───── Data under study ─────
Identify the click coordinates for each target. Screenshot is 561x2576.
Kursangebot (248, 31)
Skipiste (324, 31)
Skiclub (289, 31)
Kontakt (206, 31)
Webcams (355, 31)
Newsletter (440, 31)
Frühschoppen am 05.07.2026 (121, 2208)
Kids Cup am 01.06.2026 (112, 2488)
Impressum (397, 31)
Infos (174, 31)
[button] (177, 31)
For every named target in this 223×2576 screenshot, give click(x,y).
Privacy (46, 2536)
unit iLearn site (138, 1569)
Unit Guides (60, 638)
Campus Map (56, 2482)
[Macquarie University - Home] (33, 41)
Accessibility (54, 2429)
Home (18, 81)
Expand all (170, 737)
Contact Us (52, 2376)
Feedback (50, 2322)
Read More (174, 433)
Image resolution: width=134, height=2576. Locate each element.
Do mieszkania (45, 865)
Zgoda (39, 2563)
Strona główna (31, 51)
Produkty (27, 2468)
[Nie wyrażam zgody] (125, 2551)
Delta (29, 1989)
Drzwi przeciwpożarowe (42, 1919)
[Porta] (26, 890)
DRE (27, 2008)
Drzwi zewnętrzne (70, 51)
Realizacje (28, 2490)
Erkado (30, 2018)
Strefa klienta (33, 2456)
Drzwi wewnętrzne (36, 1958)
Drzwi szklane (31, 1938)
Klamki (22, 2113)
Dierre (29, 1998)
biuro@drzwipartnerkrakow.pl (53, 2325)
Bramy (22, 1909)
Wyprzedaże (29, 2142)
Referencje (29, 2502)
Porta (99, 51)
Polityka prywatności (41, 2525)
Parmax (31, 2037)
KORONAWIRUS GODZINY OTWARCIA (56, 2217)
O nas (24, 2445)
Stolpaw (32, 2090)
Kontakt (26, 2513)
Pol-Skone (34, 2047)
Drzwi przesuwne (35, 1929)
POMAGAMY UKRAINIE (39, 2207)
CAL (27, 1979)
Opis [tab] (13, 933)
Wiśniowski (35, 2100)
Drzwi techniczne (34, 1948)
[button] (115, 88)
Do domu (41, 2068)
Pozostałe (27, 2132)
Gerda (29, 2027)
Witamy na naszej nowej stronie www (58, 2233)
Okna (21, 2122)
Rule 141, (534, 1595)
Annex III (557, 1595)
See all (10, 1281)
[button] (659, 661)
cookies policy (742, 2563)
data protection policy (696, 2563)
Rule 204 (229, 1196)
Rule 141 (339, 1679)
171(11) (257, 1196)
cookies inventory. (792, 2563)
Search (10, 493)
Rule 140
─────
• [Instructions to follow]
Every line above that includes the word "each" should be listed.

• [Expected answer]
Identify the click coordinates for each target. Screenshot is 561x2576.
Image resolution: width=134, height=2576. Locate each element.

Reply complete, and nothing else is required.